DNA database needs restraint, says council

A report by the Nuffield Council on Bioethics calls on police to only keep DNA of people convicted of a crime.

The DNA database should only hold data of people convicted of a crime, the Nuffield Council on Bioethics has said in a new report.

At the moment, police in England and Wales have some of the strongest powers to take DNA, and can permanently keep samples on the National DNA Database (NDNAD) taken at the time of arrest, even if the person is later deemed innocent.

"Innocent people are concerned about how their DNA might be used in future if it is kept on the National DNA Database without their consent," said Sir Bob Hepple, chairman of the council.

The UK-wide database is the largest of any country, with 5.2 per cent of the population represented compared to 0.5 per cent in the US. It has seen increased investment of about 300 million over the past five years.

The council said that an exception should be made in the cases of violent or sexual offences. People charged with such crimes should have their DNA kept for up to five years, even if they're not convicted. Such a change would bring the DNA laws in England, Wales and Northern Ireland inline with those in Scotland, the council said.

But the government has said it plans to expand powers, not reduce them, potentially allowing police to take and keep DNA from those arrested for minor traffic offences or littering. "After careful consideration, we do not think that this is justified at the current time," said Hepple. "We would like to see the police put more resources into the collection of DNA from crime scenes, rather than from individuals suspected of minor offences." The report noted that just a fifth of crime scenes are tested for forensic evidence.

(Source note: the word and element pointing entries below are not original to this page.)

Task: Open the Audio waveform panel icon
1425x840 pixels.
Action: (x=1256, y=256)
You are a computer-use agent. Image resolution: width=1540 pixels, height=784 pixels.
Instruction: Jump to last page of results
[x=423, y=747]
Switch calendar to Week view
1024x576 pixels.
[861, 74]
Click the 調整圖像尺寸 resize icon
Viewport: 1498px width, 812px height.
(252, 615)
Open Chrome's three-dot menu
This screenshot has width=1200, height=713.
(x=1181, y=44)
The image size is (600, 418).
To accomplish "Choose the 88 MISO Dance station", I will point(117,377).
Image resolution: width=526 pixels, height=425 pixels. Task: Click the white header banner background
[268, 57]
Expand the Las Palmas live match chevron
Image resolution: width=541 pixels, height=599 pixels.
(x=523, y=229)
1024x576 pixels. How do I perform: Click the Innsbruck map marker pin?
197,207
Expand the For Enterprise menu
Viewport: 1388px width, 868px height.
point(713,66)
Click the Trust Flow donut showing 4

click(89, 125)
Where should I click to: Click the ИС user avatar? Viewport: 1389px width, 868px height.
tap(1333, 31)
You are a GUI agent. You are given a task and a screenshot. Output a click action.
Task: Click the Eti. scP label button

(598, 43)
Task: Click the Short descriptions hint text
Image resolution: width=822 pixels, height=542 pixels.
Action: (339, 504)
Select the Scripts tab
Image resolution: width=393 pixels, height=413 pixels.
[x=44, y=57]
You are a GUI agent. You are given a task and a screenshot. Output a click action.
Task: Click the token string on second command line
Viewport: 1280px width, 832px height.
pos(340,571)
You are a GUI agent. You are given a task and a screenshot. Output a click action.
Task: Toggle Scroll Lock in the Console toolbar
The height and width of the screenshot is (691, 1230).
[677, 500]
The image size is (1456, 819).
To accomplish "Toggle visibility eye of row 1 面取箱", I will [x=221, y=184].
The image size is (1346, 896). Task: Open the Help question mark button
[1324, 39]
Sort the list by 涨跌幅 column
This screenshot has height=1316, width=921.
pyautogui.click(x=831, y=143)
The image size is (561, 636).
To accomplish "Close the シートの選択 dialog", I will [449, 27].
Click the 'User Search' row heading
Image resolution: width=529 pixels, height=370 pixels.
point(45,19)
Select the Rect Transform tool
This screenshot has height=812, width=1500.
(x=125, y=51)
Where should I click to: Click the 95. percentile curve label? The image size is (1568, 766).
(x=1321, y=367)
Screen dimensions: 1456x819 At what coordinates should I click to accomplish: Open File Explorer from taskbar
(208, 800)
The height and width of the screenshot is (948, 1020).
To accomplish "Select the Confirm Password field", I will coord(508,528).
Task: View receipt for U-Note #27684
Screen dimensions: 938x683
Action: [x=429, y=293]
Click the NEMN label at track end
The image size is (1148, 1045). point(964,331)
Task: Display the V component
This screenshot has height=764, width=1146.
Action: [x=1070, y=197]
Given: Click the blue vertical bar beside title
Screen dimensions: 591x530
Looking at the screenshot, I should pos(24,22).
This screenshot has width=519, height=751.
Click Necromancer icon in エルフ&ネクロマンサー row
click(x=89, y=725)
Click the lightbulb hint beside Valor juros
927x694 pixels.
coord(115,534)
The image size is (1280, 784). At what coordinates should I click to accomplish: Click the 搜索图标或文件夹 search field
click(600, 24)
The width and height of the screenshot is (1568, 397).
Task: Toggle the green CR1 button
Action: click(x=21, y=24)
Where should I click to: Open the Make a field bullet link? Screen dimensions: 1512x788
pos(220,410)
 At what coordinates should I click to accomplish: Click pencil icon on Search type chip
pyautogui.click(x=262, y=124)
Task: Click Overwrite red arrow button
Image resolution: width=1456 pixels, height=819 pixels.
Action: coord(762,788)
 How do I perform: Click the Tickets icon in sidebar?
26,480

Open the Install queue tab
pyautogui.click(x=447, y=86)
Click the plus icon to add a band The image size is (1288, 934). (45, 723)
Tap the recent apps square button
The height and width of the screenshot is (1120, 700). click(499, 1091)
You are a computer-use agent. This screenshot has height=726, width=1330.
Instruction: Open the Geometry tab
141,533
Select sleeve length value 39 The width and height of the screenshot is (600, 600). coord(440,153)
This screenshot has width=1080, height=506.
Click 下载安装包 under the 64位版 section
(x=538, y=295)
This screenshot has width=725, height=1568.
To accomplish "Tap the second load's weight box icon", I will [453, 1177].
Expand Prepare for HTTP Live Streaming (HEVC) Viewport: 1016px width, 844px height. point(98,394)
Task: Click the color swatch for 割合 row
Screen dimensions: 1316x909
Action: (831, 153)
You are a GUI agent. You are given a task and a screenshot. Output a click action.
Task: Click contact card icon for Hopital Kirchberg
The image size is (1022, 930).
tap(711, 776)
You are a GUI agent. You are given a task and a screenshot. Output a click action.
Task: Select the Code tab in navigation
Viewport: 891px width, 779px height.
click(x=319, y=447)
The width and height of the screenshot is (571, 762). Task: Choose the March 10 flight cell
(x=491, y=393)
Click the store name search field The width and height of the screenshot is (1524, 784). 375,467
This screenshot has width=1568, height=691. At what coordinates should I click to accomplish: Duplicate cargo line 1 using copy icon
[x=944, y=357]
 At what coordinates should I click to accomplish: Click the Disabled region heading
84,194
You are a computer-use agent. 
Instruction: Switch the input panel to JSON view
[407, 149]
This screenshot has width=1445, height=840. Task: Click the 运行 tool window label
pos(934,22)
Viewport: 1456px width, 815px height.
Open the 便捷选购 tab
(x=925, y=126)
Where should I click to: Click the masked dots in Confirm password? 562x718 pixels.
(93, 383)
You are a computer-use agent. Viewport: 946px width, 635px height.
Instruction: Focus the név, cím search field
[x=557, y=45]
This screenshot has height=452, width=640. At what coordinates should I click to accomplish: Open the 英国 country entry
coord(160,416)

The council's report also recommends special treatment for children, automatically removing their DNA from the database unless they've committed a serious offence.

The report advised against building a population-wide forensic database, saying the cost and invasion of privacy outweighed the potential to improve public safety. And, the report called for clarity in how to request DNA be removed from the database and better regulation. But on its website, the Home Office said the privacy intrusion is proportionate to the benefits gained. Some 8,000 samples were matched to 14,000 crimes out of 200,000 samples which would have been destroyed under previous legislation.

Nick Clegg, the Liberal Democrats Shadow Home Secretary, said in a statement: "If the government won't listen to the Liberal Democrats maybe they will listen to this authoritative, independent recommendation...The retention of the DNA of thousands of innocent British citizens is an outrage and must stop. It blurs the fundamental distinction between innocence and guilt upon which our whole criminal justice system depends.

He said the Scottish system better protects innocent people. "As the Nuffield study rightly points out, there's no earthly reason why that system cannot be adopted south of the border as well," Clegg said.